I'll take a look in the evening. I don't think it should touch those /// lines at all.

dweiss avatar Mar 26 '25 17:03 dweiss

@dweiss I think that is because google-java-format uses internal JDK compiler apis to parse it. just like error prone. it is why you have to add all the opens?

rmuir avatar Mar 26 '25 17:03 rmuir

Yes, that's correct - https://github.com/google/google-java-format/issues/1153#issuecomment-2344790653

dweiss avatar Mar 26 '25 17:03 dweiss

Here is what I did.

  • added a brute-force non-formatting to any /// line comments in my fork of google-java-format [1]
  • added a local, precompiled binary of the above to my fork of Lucene's repository and modified spotless to use it. [2][3]

It seems to work (I've modified one of the classes, intentionally leaving a super-long line there). This is just a PoC that it's doable... I'm not sure if this patch would be accepted to google-java-format as is (it makes an assumption that anything starting with /// should just be left alone). I also don't think we can store a binary blob of google java format in Lucene repository.

I can try to initiate a discussion with google-java-format folks first.
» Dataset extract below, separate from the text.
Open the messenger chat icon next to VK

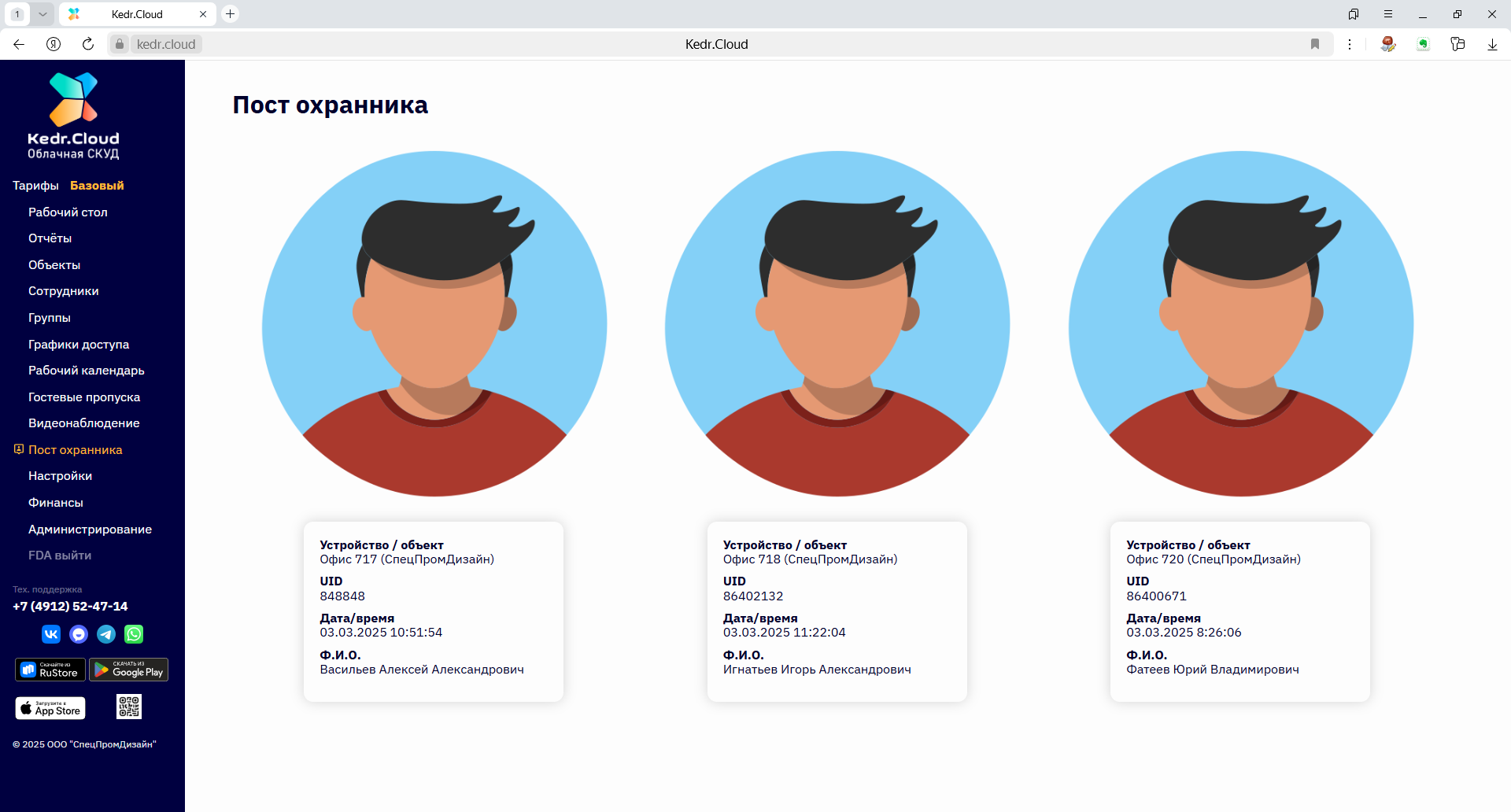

If this doesn't work, I can publish my fork under my own coordinates to Maven Central - then we won't need the local binary blob and things should just work.
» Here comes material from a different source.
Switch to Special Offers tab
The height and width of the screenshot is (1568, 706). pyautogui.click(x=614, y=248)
[1] https://github.com/google/google-java-format/compare/master...dweiss:google-java-format:preserve-markdown-like-lines [2] https://github.com/apache/lucene/compare/main...dweiss:lucene:gjf-markdown-friendly?expand=1 [3] https://github.com/dweiss/lucene/tree/gjf-markdown-friendly

dweiss avatar Mar 26 '25 20:03 dweiss

@dweiss very nice. the /// can have leading whitespace in front of it which is preserved too. I dont know how their parser works but you can simulate the leading-case by adding a method, e.g. by adding comment to one of the members of your FacetFieldCollector in your branch

Its this case:

/// long comment...
public class foo {
  /// another long comment...
  public void bar(){}
}

rmuir avatar Mar 26 '25 20:03 rmuir

It'll work with those indented lines as well - it actually will align block indentation to the column they should be starting at. So:

    /// [Collector] for cutter+recorder pair. NOCOMMIT: This is a long line comment that should not be broken into smaller chunks.
    ///   * also, the space after /// should be preserved
    ///   * like here.
  public FacetFieldCollector(FacetCutter facetCutter, FacetRecorder facetRecorder) {
    this.facetCutter = facetCutter;
    this.facetRecorder = facetRecorder;
  }

ends up this after running tidy:

  /// [Collector] for cutter+recorder pair. NOCOMMIT: This is a long line comment that should not be broken into smaller chunks.
  ///   * also, the space after /// should be preserved
  ///   * like here.
  public FacetFieldCollector(FacetCutter facetCutter, FacetRecorder facetRecorder) {
    this.facetCutter = facetCutter;
    this.facetRecorder = facetRecorder;
  }

dweiss avatar Mar 27 '25 07:03 dweiss

awesome! I really hope the patch is accepted: this will definitely give us a path forward.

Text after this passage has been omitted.